(WORK INSTRUCTION): Your task is to show every line in the listing below that includes "zoom".

(SOURCE MATERIAL):

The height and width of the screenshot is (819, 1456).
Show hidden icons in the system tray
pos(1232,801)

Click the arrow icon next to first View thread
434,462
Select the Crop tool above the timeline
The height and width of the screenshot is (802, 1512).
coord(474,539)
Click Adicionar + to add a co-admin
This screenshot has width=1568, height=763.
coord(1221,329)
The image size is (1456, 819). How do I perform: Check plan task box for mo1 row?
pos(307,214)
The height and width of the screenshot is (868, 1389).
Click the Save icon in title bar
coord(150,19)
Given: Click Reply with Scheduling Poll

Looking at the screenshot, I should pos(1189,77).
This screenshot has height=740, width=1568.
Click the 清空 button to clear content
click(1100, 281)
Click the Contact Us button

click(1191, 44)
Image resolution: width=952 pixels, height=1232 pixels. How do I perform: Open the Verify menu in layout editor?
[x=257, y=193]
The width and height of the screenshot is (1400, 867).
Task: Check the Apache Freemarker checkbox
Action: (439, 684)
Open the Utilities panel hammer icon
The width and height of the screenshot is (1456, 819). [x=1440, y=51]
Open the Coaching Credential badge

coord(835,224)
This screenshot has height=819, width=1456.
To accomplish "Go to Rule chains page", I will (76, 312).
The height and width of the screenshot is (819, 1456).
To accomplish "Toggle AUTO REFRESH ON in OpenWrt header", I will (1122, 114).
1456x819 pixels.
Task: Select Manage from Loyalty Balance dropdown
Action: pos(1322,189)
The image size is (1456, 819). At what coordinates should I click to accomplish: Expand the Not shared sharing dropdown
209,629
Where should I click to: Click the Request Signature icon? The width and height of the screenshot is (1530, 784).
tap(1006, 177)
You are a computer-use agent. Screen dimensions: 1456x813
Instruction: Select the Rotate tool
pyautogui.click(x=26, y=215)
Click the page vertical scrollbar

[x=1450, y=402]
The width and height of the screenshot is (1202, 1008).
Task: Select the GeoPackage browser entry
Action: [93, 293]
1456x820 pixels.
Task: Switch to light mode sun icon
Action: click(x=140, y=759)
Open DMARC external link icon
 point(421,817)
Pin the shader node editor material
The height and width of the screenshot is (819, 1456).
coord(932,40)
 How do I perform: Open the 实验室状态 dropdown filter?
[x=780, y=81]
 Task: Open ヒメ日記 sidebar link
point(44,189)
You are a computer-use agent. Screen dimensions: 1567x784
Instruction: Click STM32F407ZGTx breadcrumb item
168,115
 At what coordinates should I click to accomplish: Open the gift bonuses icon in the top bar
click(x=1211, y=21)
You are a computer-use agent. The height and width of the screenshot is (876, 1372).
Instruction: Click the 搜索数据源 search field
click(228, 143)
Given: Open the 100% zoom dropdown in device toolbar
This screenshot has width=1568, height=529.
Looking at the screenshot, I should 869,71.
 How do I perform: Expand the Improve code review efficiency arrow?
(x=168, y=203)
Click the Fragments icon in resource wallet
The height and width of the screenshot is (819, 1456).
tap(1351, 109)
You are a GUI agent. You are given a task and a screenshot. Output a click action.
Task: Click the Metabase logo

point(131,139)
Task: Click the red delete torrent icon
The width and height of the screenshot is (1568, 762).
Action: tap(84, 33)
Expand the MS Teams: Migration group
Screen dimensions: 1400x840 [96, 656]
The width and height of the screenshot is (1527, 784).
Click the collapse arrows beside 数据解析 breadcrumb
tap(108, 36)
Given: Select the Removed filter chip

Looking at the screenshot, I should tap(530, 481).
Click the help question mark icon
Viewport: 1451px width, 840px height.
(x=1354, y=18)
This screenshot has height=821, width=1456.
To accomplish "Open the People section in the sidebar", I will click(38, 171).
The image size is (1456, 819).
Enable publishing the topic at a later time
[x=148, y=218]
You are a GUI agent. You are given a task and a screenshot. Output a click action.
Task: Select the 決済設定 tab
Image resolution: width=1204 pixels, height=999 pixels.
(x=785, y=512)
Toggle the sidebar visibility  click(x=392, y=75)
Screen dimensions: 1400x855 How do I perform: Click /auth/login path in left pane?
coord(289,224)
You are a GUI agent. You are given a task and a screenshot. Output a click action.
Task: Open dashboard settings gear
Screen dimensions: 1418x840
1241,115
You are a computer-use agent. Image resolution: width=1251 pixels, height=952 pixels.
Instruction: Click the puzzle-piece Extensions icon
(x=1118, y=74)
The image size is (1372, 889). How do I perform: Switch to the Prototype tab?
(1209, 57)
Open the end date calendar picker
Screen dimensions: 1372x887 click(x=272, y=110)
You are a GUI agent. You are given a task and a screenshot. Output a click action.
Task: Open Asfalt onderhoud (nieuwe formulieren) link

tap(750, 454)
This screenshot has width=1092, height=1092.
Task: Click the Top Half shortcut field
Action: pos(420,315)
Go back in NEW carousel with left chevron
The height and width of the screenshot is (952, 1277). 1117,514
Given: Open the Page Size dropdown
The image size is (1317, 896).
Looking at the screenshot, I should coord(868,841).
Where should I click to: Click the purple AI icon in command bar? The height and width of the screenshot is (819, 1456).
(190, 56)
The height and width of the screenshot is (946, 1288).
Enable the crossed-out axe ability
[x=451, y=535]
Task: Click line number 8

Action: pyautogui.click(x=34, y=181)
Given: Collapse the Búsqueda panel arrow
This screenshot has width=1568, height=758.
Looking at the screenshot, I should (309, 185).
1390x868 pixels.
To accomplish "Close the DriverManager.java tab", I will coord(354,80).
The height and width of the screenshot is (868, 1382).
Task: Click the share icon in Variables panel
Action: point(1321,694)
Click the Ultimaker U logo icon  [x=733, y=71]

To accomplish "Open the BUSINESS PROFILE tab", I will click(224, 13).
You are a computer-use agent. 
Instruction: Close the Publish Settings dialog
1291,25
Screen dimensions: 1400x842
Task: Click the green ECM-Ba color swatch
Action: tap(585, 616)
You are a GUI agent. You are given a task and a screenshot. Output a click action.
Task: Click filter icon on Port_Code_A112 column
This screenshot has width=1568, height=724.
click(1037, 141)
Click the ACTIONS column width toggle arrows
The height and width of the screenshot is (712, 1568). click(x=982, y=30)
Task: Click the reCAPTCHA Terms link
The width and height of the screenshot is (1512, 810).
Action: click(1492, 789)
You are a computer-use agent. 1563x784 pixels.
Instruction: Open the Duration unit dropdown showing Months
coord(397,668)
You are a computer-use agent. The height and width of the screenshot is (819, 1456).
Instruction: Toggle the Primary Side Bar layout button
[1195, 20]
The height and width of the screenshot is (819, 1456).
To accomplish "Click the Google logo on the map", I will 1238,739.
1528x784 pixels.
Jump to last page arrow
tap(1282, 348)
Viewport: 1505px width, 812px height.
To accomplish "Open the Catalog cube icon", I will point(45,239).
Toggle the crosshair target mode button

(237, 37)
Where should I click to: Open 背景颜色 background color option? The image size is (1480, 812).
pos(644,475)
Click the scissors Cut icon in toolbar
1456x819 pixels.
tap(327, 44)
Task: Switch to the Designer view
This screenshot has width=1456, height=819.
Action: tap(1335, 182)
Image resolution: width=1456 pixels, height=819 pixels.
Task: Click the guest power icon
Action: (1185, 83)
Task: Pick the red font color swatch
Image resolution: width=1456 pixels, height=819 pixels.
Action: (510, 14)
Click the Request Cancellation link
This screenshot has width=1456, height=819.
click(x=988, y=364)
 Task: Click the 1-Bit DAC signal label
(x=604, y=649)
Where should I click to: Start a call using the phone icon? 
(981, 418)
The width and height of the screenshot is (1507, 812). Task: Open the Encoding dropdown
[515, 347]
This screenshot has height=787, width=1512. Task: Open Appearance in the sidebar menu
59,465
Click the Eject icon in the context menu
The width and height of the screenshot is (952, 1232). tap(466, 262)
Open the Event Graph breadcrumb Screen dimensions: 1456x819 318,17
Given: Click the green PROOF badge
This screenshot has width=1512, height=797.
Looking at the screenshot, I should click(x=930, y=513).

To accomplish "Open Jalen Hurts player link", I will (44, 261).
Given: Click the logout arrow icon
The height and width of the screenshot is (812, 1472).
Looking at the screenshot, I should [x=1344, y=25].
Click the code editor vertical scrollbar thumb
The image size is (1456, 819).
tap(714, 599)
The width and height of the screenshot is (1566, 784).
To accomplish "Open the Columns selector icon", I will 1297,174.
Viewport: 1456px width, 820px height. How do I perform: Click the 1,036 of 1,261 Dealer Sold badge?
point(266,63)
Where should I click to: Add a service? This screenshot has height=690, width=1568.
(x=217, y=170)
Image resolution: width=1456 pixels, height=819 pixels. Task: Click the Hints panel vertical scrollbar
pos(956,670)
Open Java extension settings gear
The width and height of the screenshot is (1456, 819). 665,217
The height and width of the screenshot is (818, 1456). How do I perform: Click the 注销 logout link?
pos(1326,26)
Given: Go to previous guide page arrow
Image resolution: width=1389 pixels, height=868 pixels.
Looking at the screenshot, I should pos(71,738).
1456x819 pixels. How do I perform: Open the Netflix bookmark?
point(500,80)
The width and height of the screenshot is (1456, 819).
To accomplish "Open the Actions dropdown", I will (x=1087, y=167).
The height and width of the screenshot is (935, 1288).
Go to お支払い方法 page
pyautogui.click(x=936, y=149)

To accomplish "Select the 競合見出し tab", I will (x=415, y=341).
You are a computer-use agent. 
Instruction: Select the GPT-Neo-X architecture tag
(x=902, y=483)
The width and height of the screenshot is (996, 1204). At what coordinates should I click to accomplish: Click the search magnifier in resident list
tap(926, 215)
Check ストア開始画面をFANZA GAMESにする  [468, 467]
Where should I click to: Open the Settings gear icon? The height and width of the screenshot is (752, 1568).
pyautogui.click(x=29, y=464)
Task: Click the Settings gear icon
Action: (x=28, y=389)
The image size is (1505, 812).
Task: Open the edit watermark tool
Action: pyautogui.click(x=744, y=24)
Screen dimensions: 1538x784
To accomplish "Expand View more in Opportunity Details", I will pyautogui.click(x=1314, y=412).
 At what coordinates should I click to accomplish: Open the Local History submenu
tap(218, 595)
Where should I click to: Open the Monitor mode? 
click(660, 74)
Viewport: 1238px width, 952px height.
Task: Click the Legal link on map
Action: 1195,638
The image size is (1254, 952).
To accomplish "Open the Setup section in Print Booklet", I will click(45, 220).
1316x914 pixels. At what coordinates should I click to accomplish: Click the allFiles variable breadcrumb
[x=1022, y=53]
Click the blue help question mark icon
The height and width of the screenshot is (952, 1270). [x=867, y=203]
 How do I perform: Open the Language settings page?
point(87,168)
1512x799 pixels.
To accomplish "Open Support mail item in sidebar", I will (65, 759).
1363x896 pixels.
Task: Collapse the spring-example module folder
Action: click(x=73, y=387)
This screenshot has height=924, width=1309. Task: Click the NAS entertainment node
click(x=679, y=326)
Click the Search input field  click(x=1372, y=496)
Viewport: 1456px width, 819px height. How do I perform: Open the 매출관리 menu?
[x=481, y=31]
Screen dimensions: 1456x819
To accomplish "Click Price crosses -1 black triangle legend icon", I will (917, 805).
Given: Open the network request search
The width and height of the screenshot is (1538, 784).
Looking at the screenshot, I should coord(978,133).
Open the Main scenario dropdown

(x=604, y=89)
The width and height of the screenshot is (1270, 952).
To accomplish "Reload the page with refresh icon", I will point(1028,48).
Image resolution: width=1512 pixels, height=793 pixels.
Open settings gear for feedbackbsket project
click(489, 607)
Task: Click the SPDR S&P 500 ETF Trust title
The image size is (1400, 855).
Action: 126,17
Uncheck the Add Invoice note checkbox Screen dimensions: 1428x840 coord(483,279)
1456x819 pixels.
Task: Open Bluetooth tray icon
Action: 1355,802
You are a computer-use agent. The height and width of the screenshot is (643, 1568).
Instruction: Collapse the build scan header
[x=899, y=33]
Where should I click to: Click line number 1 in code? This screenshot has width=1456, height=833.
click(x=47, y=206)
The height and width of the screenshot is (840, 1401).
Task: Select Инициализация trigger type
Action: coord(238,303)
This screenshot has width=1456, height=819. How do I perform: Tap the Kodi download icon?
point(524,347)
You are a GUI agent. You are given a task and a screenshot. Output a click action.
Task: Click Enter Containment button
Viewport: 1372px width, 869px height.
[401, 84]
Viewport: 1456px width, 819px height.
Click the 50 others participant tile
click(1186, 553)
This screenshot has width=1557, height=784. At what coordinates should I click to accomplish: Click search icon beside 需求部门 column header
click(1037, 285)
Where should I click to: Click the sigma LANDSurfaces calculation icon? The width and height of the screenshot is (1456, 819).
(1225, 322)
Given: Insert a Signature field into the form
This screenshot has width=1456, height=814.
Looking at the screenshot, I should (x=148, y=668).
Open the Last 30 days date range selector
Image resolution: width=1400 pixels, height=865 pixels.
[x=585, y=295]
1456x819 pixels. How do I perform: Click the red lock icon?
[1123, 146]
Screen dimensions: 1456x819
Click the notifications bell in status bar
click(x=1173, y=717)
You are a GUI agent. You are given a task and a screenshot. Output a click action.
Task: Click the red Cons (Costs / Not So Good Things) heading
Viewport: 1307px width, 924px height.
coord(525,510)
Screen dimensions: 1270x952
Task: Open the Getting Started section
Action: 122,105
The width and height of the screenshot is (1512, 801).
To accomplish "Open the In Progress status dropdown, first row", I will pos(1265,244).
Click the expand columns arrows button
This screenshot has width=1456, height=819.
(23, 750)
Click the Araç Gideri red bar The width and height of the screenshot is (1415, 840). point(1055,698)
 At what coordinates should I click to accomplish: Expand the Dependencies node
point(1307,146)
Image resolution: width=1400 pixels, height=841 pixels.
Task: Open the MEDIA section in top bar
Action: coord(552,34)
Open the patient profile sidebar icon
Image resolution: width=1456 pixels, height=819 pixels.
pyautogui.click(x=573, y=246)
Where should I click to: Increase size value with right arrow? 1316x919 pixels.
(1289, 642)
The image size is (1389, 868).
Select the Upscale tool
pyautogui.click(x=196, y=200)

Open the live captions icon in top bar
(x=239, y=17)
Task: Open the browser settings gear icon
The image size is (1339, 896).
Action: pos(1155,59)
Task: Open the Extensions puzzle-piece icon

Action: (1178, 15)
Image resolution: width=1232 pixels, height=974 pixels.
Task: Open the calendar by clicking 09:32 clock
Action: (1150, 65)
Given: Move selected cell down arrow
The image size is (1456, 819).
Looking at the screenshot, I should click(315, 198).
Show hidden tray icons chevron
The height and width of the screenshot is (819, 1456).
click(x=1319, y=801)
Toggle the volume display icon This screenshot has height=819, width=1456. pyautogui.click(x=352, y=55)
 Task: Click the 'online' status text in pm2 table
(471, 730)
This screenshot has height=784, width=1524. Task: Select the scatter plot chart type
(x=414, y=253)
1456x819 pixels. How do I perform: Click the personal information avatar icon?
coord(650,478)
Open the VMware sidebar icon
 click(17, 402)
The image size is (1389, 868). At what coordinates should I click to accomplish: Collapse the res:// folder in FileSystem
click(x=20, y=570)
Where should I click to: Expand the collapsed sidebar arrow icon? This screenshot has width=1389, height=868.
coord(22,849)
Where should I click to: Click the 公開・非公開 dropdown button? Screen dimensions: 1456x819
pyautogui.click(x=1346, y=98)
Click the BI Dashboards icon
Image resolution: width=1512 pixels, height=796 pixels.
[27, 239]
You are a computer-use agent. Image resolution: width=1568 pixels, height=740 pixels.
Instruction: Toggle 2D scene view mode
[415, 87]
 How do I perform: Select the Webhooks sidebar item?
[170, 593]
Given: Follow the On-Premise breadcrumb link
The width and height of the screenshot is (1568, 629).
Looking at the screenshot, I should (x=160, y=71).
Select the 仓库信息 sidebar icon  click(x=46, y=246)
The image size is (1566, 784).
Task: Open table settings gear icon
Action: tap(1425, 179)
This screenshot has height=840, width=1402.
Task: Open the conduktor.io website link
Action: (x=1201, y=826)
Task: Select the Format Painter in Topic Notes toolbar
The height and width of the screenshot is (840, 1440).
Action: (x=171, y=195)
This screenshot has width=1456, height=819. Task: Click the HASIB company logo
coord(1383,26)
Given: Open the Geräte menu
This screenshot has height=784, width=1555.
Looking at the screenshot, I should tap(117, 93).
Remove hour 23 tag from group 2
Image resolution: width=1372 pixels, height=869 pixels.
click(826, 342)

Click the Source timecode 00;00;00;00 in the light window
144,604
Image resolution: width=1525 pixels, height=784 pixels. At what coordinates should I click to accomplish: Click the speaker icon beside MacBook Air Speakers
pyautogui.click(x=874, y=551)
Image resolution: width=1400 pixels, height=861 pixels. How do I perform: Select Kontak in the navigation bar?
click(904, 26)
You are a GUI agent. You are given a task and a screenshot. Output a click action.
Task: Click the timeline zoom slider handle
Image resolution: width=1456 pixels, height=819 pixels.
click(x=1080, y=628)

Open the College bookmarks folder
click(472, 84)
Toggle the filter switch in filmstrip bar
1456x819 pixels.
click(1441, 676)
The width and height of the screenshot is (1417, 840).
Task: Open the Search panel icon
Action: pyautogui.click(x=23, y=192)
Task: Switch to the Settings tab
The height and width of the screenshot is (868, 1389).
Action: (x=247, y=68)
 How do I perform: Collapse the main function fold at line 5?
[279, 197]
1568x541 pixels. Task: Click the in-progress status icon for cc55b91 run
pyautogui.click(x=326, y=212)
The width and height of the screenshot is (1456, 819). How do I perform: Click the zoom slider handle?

(ANSWER TO THIS EXERCISE):
Given: Open the 100% zoom dropdown in device toolbar
Task: Click the timeline zoom slider handle
The width and height of the screenshot is (1456, 819). How do I perform: Click the zoom slider handle?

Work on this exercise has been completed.